Musica classica: davvero dai sessant’anni in su?

Cuffiette nelle orecchie, volume sparato, iPod in tasca e via nella metropolitana o per le strade della città. Questa è l’immagine tipica dei giovani odierni, dalla quale si ricava che la musica è sicuramente il sottofondo, l’accompagnamento di ogni attimo di vita e di ogni situazione. Tuttavia risulta difficile immaginare che quella musica nelle cuffiette, mentre si corre in un giardino, sia la Sesta sinfonia in fa maggiore di Beethoven, o il Preludio e Fuga in do maggiore di Bach. Ma anche in altre occasioni, o nella scuola, la musica classica è ormai relegata a una quota minoritaria, anzi di nicchia del pubblico in generale e ancor più giovanile, tanto che “classico” è divenuto ormai sinonimo di antiquato.

Bisogna chiedersi dunque se sia giusto che gran parte dei giovani rinunci a conoscere quei grandi autori che ai loro tempi erano considerati ultra moderni e innovatori.

Nella nostra società la musica è anche una questione di commercio o di mercato, per cui viene prodotto e diffuso tutto ciò che incontra il gusto del grande pubblico, che sia di facile approccio e veloce ascolto. La complessità e la durata della musica classica non la agevolano, mentre altri generi musicali, come il pop e il rap, puntano sulla brevità e sull’immediatezza del lessico. Inoltre la musica classica, a parte l’Opera, vede melodie e armonie come protagoniste e non come accompagnamento di una voce umana, facendo sì che questo possa influire sulla comprensione del suo significato. È difficile non commuoversi di fronte a un testo di John Lennon o non coinvolgersi in un pezzo degli U2, ma è anche vero che i Notturni di Chopin fanno ancora sognare.

Per riuscire ad apprezzare e accogliere le sfumature di un brano classico sono veramente necessarie delle competenze più complesse? Chi non le ha è condannato a non poter accedere a questo tipo di musica, considerandola solo noiosa?

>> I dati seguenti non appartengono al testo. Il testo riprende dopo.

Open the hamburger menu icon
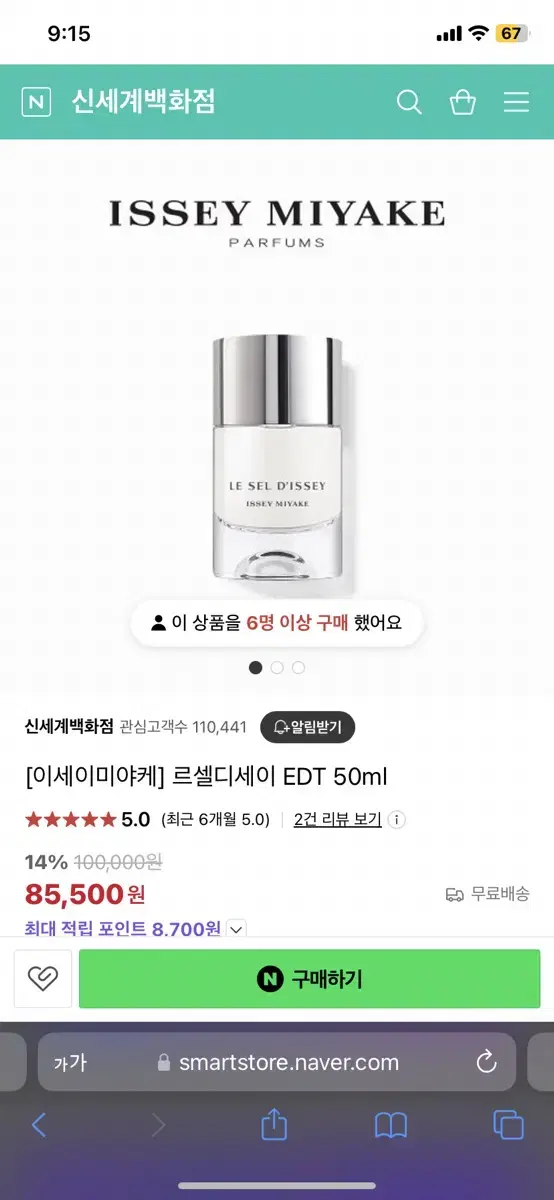Image resolution: width=554 pixels, height=1200 pixels. (516, 102)
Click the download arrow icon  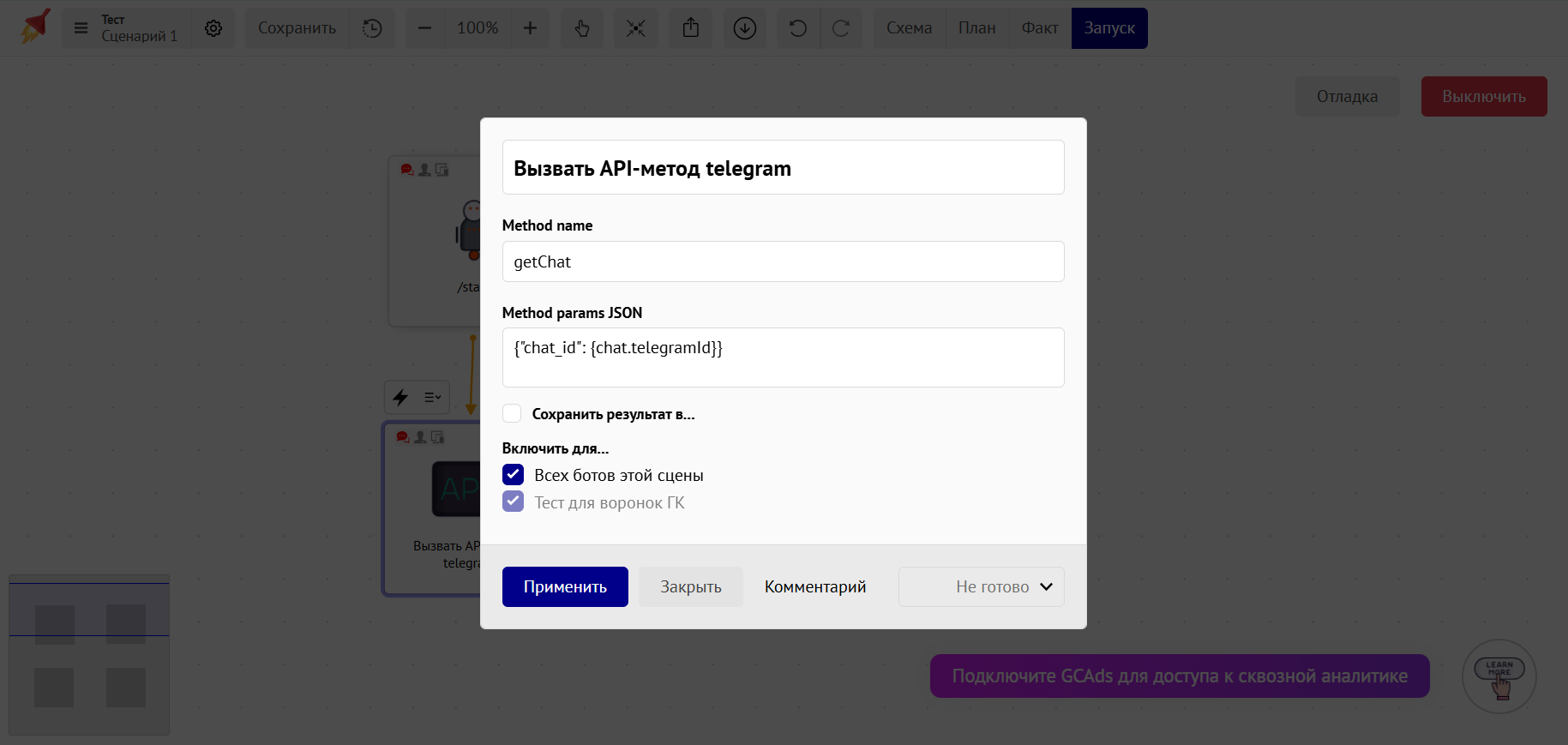(x=745, y=28)
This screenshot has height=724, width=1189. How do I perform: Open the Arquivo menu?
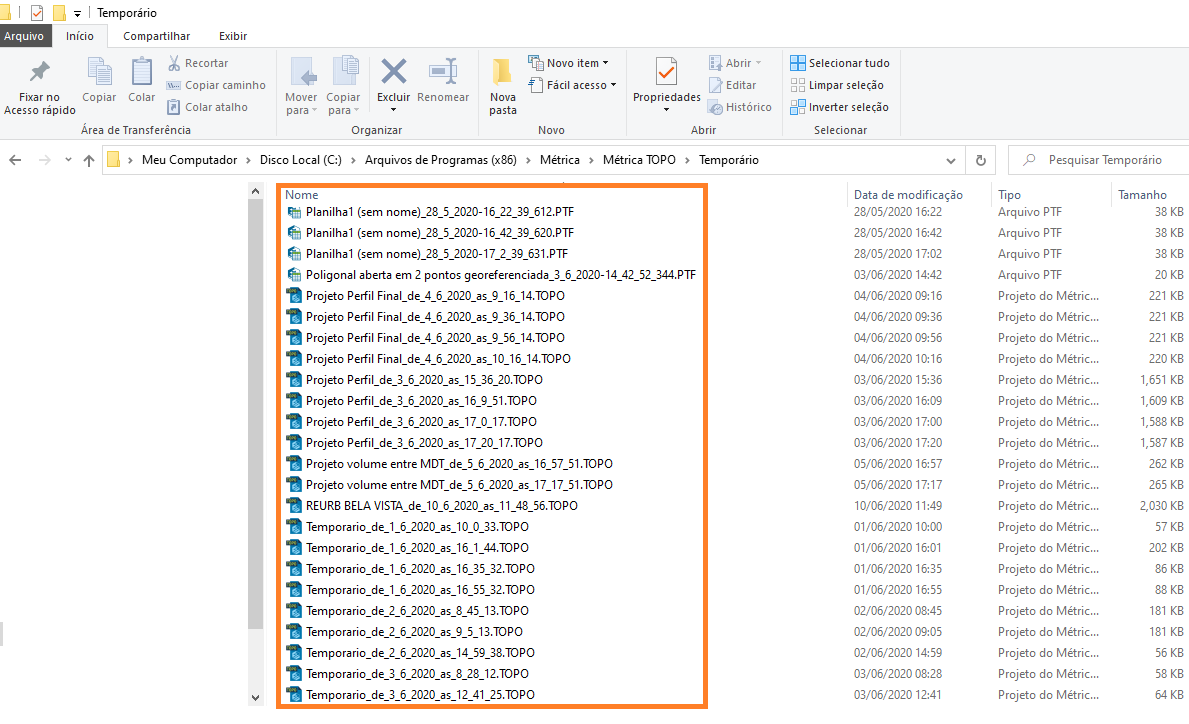click(23, 36)
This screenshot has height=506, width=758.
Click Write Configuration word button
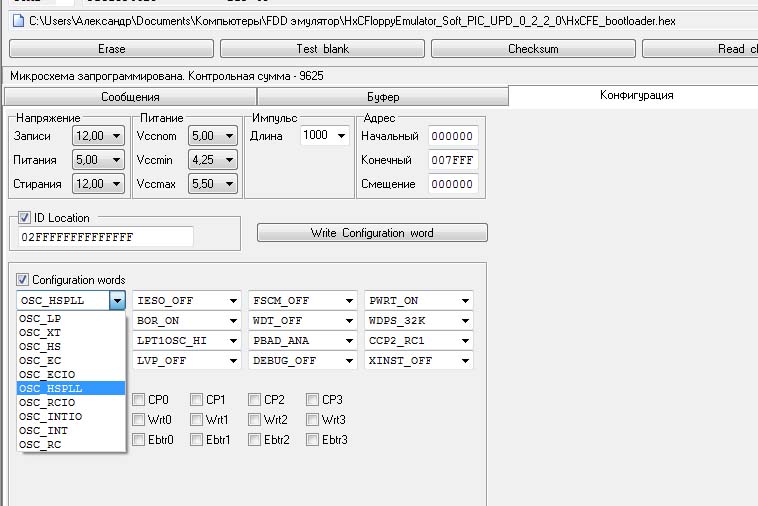[x=372, y=233]
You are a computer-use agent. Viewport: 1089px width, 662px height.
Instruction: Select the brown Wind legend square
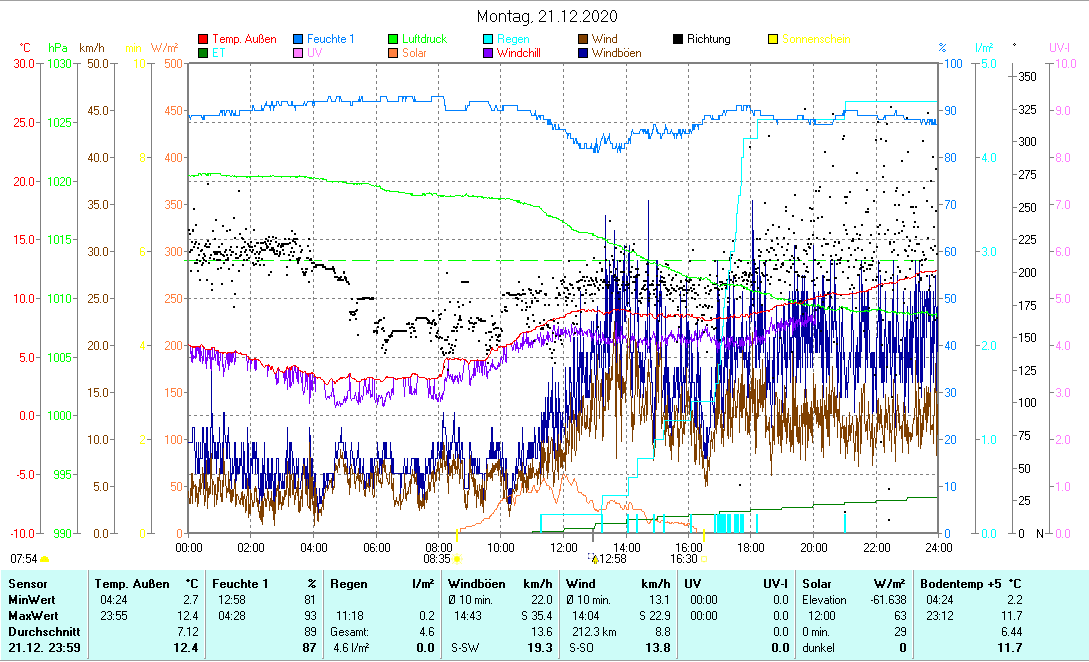point(584,40)
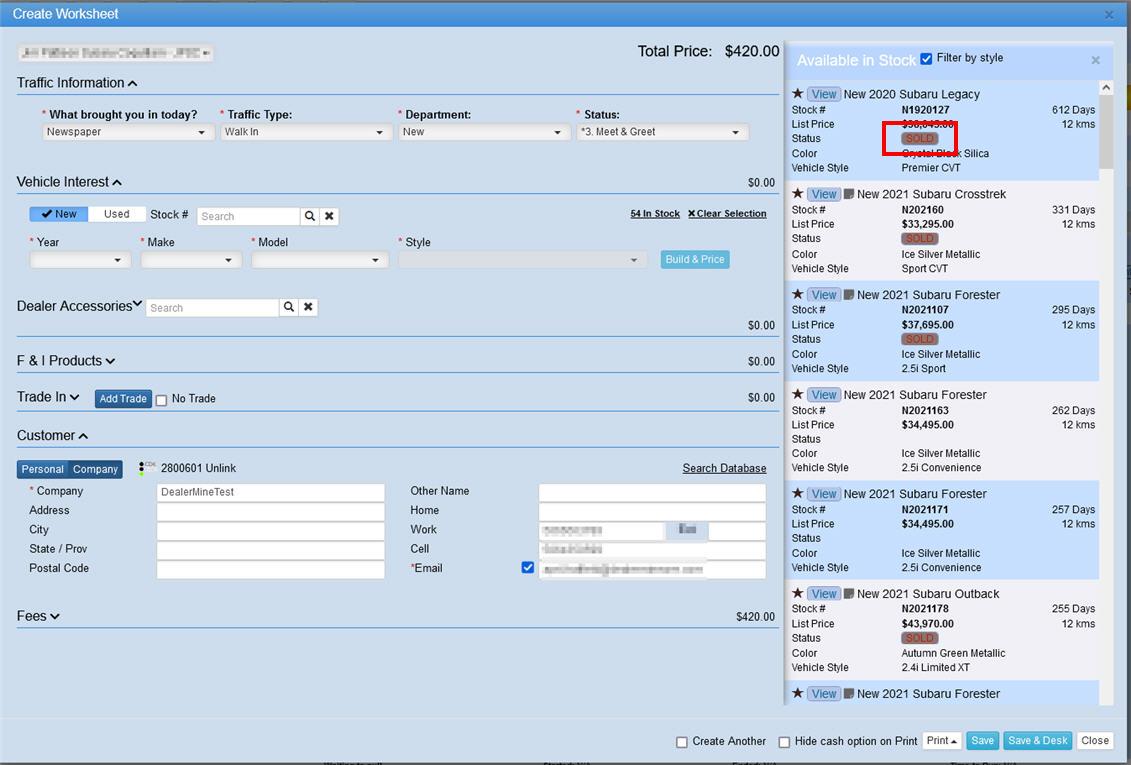Clear the Stock # search with X icon
Viewport: 1131px width, 765px height.
pos(329,216)
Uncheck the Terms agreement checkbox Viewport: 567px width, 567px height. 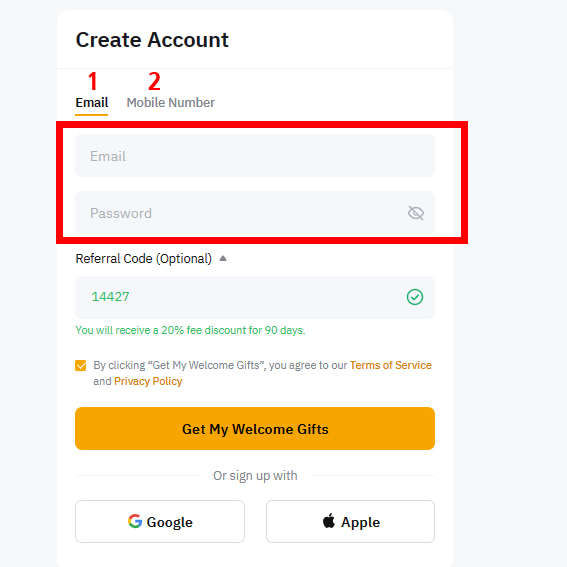pyautogui.click(x=81, y=365)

Il linguaggio musicale è universale e variegato, ma per appropriarsene c’è bisogno di un’educazione all’ascolto, che deve essere promossa fin dai primi anni di vita. Come si imparano l’alfabeto e le operazioni matematiche, si dovrebbero insegnare in tutte le scuole pubbliche i rudimenti e le basi musicali. Emergerebbero così tanti talenti che invece spesso rimangono nascosti e bisognerebbe dare loro la possibilità di studiare e approfondire questa passione. I conservatori infatti sono pochi e non sempre facilmente accessibili, mentre invece lo studio di uno strumento è altamente formativo e suonare in un’orchestra insegna la condivisione e l’armonia con tutti gli altri, pur nella diversità. Questi sono valori ancora oggi necessari e attuali. Inoltre il repertorio classico rimane un patrimonio culturale universale, che è valido in ogni epoca e non è soggetto alle mode. Questo rende ancora più unica una tipologia musicale che, pur essendo all’apparenza fissata per sempre, si rinnova ogni volta nell’interpretazione di un direttore d’orchestra o di uno strumentista.

È ingiusto dunque che i giovani disprezzino per ignoranza questo tipo di musica senza conoscerla, pensando che non possa trasmettere emozioni come quella contemporanea; è come se, abituati a mangiare sempre lo stesso cibo, non si riuscisse più ad ampliare i propri gusti e ogni novità riuscirebbe troppo difficile al palato. La musica classica non è quindi solo la musica che ascoltano i nostri nonni e non si possono indicare età preferenziali per l’ascolto, come le età consigliate sulle etichette dei giocattoli, anzi gioverebbe molto alla gioventù frenetica di oggi. Ci sono per fortuna molti giovani che la amano e continuano a suonarla ed ascoltarla, La musica non ha età e non invecchia, deve appartenere a tutti ad ogni latitudine.